Upstream Exploration
Case 1: BP Ventures (British Petroleum Ventures) Beyond Limits
BP Ventures invested in an artificial intelligence company called Beyond Limits. The company has been involved in exploration experiments conducted in outer space. Investing in Beyond Limits, BP Ventures said it plans to use Beyond Limits' oil and gas exploration technology to find new oil reserves.
Case 2: Chevron
Oil giant Chevron is using artificial intelligence to find new wells across California and old wells with added value.
Energy Consumption
By monitoring the energy consumption behavior of individuals and businesses, artificial intelligence can provide solutions to optimize energy consumption processes.
Case 1: Alphabet's Nest
Nest, a subsidiary of Alphabet, has developed an intelligent thermostat that can reduce energy consumption by automatically adapting to user behavior.

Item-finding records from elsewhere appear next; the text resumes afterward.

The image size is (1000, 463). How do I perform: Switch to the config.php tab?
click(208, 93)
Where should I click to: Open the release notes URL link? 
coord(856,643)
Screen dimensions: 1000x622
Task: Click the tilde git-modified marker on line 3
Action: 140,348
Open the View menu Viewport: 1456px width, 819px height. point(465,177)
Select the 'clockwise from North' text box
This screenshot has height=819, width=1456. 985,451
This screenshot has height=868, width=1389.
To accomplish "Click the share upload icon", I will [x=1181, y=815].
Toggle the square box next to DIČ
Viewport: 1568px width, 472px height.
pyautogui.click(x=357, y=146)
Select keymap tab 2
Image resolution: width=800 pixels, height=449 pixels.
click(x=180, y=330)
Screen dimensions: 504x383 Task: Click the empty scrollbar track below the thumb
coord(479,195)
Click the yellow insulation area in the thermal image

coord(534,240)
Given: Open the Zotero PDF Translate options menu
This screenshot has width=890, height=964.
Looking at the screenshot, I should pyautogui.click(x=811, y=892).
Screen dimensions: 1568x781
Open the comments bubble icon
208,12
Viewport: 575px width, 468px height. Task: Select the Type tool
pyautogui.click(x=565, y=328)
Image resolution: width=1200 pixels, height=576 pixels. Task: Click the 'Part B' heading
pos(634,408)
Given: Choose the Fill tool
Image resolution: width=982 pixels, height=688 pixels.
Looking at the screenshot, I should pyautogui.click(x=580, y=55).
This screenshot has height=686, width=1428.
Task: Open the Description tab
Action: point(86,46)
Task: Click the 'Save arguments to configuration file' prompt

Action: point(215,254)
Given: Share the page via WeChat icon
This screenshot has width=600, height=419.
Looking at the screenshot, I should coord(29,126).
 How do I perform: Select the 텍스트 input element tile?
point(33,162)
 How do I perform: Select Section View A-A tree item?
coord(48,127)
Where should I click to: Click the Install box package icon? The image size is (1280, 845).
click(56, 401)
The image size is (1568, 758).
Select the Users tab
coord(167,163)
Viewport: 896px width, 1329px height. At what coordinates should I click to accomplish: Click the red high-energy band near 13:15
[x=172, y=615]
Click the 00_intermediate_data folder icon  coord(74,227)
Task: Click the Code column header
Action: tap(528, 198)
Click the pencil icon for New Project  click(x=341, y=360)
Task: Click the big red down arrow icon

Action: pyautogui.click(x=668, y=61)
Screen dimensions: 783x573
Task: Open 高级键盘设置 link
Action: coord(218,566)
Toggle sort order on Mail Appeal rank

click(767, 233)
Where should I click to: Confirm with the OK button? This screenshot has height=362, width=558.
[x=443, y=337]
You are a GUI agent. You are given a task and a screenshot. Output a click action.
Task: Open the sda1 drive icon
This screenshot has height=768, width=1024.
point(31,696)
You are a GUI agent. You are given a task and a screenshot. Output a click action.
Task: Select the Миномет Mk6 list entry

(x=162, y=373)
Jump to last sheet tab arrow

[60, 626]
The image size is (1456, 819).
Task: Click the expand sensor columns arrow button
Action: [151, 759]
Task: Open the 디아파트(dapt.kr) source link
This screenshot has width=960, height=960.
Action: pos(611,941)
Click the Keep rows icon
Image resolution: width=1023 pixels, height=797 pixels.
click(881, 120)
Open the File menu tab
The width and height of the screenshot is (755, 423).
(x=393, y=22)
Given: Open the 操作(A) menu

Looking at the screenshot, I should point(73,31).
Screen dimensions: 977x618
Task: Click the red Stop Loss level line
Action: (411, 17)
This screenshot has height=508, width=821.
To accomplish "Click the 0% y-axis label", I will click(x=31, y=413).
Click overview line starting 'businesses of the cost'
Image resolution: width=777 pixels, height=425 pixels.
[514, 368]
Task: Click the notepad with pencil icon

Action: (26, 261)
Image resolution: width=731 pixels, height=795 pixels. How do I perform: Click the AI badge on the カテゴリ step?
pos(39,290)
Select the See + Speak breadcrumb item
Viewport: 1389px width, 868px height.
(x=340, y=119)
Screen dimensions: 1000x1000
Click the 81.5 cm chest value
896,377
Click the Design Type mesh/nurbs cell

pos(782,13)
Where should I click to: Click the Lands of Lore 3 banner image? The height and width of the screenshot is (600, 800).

Once Nest is installed in the user's home, it will begin to learn the living habits of the occupants and adjust the temperature accordingly. According to Nest, the company's technology has saved its users 10% to 12% of heating costs.
Case 2: Nnergix
Nnergix, Spain, uses machine learning technology to predict the impact of atmospheric and weather conditions on renewable energy capacity, such as estimating the amount of electricity generated per hour by a photovoltaic power plant.
Case 3: Google Sunroof
Google released a tool called Sunroof to calculate the impact of solar energy on American families. The project uses several factors to calculate how much money can be saved using solar energy, including weather data, electricity bills, 3D modeling, and shadow calculations.